I mention her in passing, a minor adjective in a larger story. One of the few that I've offered up to the table of fellow drinkers. For some reason, I haven't been making my usual bids for the spotlight, haven't been full of bluff and swagger like I usually do. But I'm not quiet, either, just more reserved than any of my Pittsburgh friends would imagine me capable of, and it's just a detail, a minor notation of the company I kept during my humorous anecdote, but it catches the attention of the cute, possibly flirtatious girl, and the next few seconds of that conversation are writ in stone.
She asks, as so many ask, "You're divorced?"
And I say, as I always do, yes.
So, of course, she will ask, "How long were you married for?" and out of deference to Priceless Pearl, I tell her, Oh, I was never technically married. We lived together for nine years, and somehow what we went through was a divorce, but....there were never any actual vows spoken.
Then comes that moment of silence, the measure of which seems to suggest so much about a person, and I often think that it must tell me something about them, must reveal some facet. Not everyone asks The Question, and as the silence grows I wonder again if it means something, if it is worth knowing. Is it a worthy basis for judgment, and if it is, how should I judge?
She asks The Question. Two short words, so simple to ask and so hard to answer.
"What happened?"
I made a vow to myself, when it all finally fell apart, that I would answer that question differently every time I was asked it. Not that I would give "different answers" every time, but that I would try to use this question to approach the subject afresh, that I would avoid rote answers and meaningless comments. It does me no good to let the idea become static in my mind, and it imparts no wisdom to tell them we just grew apart.
So I thought about it, and tried to clear my mind of the answers I've given before. Tried to find some way to make the question new to me.
When I was in college, two friends of mine broke up, and when I asked him why their relationship ended, he said "I wanted kids and she didn't, and it seemed pointless to go on if our life's ambitions were different." A few days later, I ran into her and asked her the same question. She told me she broke up with him because he always borrowed her car without permission, and would never pick her up from work on time. She said she dumped him because he was unreliable.
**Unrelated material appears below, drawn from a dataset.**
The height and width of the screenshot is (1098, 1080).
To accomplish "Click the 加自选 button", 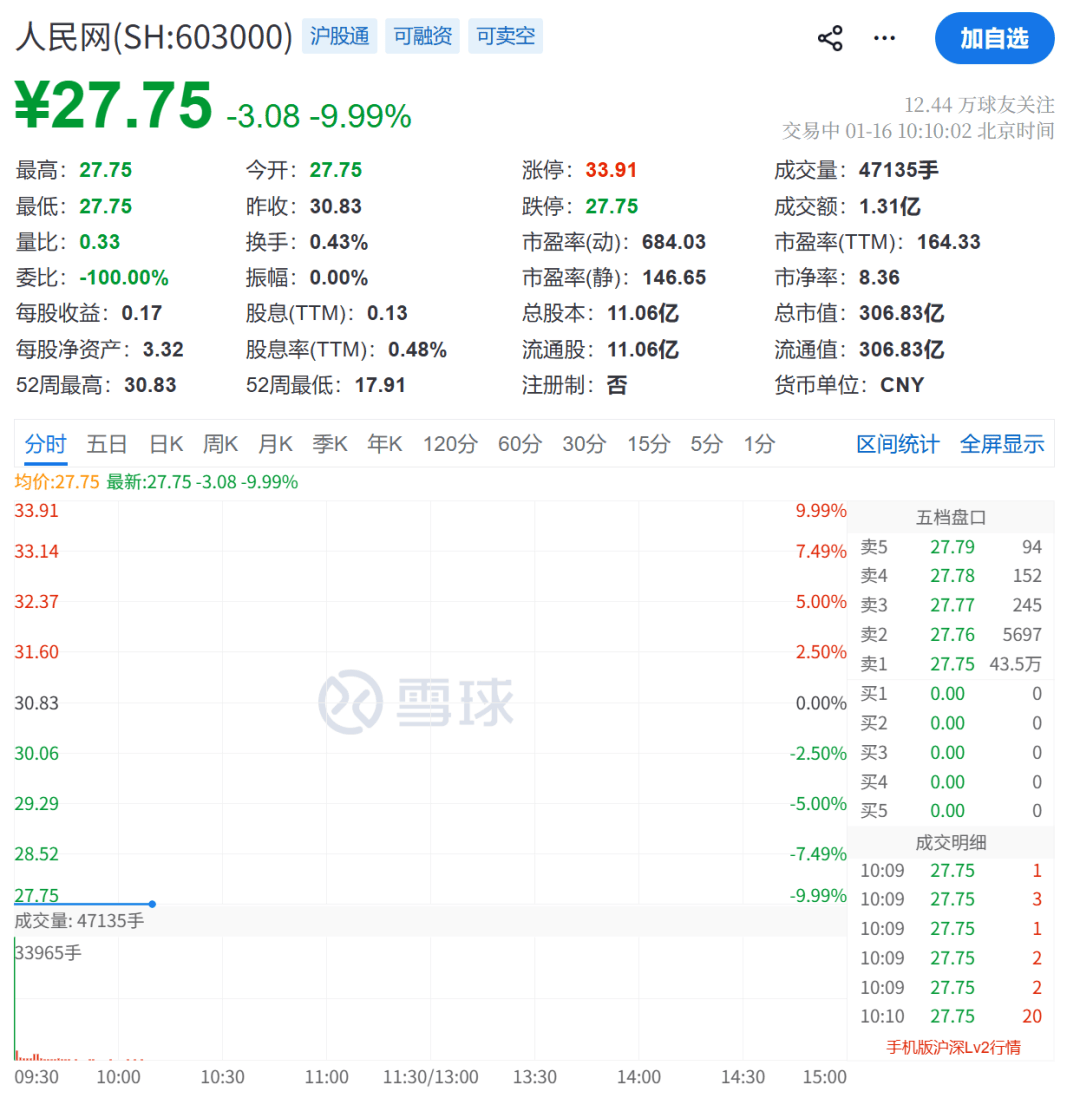I will pos(994,39).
So how should I answer your question? Should I tell you what I think happened? Should I tell you what I suspect she thinks was my reason for leaving her? Should I pretend to give some unbiased analysis, recite events and dates and act as if they all add up to the end of a love?
She weighed this seriously, examined it as though it sat at the bottom of her bottle, and then she said, "Tell me what you think she would say."
And I wondered, does that tell me something about this woman?
As I gave her
(tangent: Time puts on its soft slippers and knows where all the creaky floorboards are)
She looked at me, in the silent space between us, the quiet eddy of stillness inside the rushing roar of tavern-dom, and took the measure of my eyes, then quietly asked, "And what would you say?"
So I told her something completely different, another answer, no more mine than the last, but I could not finish it in fullness before the world came rushing back in again, the tiny pool of Us dissolving into the tide which sweeps us all away.
Still I wonder. Was any information actually passed between us? Was there truth in that conversation, was it honest? We all change with every breath from our lungs, but do we grow?
Am I more than what I once was, or merely other?
no subject
Date: 18 Feb 2007 22:16 (UTC)...did i say that? that sounds SO me...
no subject
Date: 19 Feb 2007 01:32 (UTC)And I said it, about Radiant Idol. I can't find the post, although I'm sure I'll spend the rest of the night looking for it. *sigh*
no subject
Date: 19 Feb 2007 01:36 (UTC)ooh, that's a good one.